The meeting was held in absentia and had a hitherto unprecedented quorum of 85.66001%. All the proposed resolutions were adopted, with more than 99.7% of votes cast in favour.
The shareholders voted to pay dividends for 1H 2021 of RUB 8.79 per share. Total dividends for 1H 2021 will be RUB 64.7 bn, or 100% of the free cash flow for the period.
The approved record date for the 1H 2021 dividends is 19 October 2021.
With the 2H 2020 dividends of RUB 70.3 bn, ALROSA will be paying a total of RUB 135 bn in dividends in 2021. This is more than the 2018 and 2019 dividends combined.
The shareholders also resolved to amend the Company’s Articles of Association and the Regulations on the General Meeting of Shareholders to be able to hold meetings remotely in accordance with Russian laws.
Following the meeting, Sergey Ivanov, ALROSA CEO, said that a record-breaking number of minority shareholders took part in the vote or 19.66% of the total share capital. “Strong involvement of all three groups of our shareholders (Russian Federation with 33% of shares, Yakutia, including its districts, also with 33% of shares, and minority shareholders, which combined hold a total of around 34% of shares) has once again highlighted our sound corporate governance practices. We will continue upholding them as we honour and protect the interests of all of ALROSA’s shareholders,” said Sergey Ivanov.
In March 2021, ALROSA’s Supervisory Board approved a new version of the Company’s Dividend Policy and updated the methodology for determining the amount of dividends.
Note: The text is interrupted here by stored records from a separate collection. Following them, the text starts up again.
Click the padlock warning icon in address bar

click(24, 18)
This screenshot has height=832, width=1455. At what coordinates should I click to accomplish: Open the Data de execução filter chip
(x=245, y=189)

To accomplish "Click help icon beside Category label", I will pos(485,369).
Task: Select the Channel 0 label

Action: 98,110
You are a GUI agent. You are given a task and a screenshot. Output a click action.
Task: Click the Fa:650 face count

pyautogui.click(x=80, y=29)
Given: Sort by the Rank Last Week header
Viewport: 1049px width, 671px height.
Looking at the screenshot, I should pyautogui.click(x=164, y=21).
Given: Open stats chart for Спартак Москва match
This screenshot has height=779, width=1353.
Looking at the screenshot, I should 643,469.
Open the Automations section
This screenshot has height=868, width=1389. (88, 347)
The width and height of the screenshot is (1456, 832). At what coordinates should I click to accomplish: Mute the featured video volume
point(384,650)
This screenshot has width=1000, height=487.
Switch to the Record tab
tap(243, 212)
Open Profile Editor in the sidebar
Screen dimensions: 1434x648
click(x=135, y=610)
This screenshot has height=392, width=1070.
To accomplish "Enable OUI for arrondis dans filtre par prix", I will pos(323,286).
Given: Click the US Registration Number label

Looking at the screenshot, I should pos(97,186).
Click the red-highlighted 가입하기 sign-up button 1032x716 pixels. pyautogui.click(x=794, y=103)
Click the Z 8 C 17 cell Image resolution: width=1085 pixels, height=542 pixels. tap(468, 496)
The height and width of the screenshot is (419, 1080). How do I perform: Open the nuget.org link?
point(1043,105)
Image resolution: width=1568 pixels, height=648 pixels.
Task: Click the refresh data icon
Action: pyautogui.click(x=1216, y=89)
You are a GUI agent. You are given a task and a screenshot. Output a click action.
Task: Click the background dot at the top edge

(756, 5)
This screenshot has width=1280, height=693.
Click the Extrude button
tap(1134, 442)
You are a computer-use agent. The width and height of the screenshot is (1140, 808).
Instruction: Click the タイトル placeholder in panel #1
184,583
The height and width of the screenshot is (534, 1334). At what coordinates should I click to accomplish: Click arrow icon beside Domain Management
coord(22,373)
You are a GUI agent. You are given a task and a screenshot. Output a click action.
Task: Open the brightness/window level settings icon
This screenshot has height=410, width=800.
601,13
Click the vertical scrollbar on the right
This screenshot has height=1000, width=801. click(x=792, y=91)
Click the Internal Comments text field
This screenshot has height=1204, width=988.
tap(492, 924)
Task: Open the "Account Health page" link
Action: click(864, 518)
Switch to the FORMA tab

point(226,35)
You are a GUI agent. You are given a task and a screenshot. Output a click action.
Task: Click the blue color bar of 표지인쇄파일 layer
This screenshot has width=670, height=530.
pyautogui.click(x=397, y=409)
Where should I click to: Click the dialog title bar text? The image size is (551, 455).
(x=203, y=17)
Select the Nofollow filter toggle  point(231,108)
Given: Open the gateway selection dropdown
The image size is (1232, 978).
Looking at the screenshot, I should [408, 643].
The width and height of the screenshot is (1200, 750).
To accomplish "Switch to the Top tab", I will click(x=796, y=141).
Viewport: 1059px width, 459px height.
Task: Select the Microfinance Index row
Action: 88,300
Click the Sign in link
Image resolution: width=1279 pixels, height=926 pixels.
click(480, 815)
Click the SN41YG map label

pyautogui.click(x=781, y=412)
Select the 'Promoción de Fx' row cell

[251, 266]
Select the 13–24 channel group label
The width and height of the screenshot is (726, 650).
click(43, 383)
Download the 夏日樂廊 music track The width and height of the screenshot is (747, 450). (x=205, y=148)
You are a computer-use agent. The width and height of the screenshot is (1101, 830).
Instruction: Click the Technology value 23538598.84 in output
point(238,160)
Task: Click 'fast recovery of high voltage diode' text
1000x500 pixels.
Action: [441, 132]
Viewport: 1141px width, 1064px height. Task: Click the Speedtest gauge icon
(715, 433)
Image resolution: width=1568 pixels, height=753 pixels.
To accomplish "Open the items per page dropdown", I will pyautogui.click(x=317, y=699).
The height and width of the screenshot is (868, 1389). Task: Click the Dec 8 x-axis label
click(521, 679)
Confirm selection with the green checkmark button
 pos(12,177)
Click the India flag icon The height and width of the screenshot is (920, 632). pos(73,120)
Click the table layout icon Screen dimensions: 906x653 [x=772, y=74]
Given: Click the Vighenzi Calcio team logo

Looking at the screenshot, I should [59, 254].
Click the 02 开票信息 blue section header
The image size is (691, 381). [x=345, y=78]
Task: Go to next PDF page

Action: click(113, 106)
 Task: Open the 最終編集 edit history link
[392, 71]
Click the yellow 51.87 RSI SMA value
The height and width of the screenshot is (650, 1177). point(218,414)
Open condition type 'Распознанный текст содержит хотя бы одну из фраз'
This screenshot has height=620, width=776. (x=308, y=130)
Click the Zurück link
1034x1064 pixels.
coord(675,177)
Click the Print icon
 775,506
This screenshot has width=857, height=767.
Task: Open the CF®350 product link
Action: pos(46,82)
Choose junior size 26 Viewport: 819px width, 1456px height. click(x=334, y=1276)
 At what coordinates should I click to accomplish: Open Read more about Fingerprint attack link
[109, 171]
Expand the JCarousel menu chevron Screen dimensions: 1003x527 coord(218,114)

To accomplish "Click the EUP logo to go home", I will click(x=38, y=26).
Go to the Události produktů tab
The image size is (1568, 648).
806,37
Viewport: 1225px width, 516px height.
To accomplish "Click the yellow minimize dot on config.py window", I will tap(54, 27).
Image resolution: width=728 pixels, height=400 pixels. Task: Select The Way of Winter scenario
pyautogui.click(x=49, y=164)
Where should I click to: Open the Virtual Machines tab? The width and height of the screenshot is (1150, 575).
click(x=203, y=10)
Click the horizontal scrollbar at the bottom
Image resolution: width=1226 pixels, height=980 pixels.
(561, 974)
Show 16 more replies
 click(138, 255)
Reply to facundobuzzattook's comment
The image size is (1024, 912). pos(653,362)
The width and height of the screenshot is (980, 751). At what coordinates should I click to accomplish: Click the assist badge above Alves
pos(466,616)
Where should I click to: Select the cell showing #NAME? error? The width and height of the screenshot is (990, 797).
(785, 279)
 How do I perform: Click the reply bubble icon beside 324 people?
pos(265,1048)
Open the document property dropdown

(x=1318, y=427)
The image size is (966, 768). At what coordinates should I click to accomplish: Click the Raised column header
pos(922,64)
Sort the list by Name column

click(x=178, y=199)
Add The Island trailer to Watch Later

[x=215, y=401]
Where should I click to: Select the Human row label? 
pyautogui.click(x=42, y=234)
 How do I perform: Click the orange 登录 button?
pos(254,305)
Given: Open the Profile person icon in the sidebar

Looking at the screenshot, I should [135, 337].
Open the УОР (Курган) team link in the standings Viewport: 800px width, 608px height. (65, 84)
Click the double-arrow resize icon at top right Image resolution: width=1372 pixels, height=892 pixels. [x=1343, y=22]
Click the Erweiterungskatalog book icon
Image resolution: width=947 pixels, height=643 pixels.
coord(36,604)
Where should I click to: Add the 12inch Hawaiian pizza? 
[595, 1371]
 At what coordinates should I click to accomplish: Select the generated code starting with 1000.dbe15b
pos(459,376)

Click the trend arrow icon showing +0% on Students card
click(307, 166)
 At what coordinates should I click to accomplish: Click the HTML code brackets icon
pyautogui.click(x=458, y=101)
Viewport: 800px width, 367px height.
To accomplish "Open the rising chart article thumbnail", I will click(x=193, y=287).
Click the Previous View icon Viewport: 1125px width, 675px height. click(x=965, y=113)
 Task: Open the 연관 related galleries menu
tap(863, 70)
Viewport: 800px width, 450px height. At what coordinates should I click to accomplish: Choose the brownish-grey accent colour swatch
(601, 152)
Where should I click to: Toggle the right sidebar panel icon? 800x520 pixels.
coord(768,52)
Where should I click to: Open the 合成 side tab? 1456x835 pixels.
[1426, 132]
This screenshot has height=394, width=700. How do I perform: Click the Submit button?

In accordance with the IFRS, ALROSA’s H1 2021 FCF1 amounted to RUB 64.7 bn, with Net Debt2 / EBITDA3 standing at minus 0.2x as at 30 June 2021.
Dividends accrued for the period, RUB bn
 Free cash flow (FCF) is the operating cash flow calculated in accordance with the International Financial Reporting Standards (IFRS) net of capital expenditure (posted as Purchase of Property, Plant and Equipment in the consolidated IFRS statement of cash flows).
 Net debt is calculated on an IFRS basis as the amount of debt less cash and cash equivalents as well as bank deposits at each reporting date.
 EBITDA stands for the Group’s earnings or loss for the last 12 months adjusted for income tax expenses, financial income and expenses, share of net profit of associates and joint ventures, depreciation and amortisation, impairment and disposals of property, plant and equipment, gain or loss on disposal of joint ventures, revaluation of investments, and one-off items.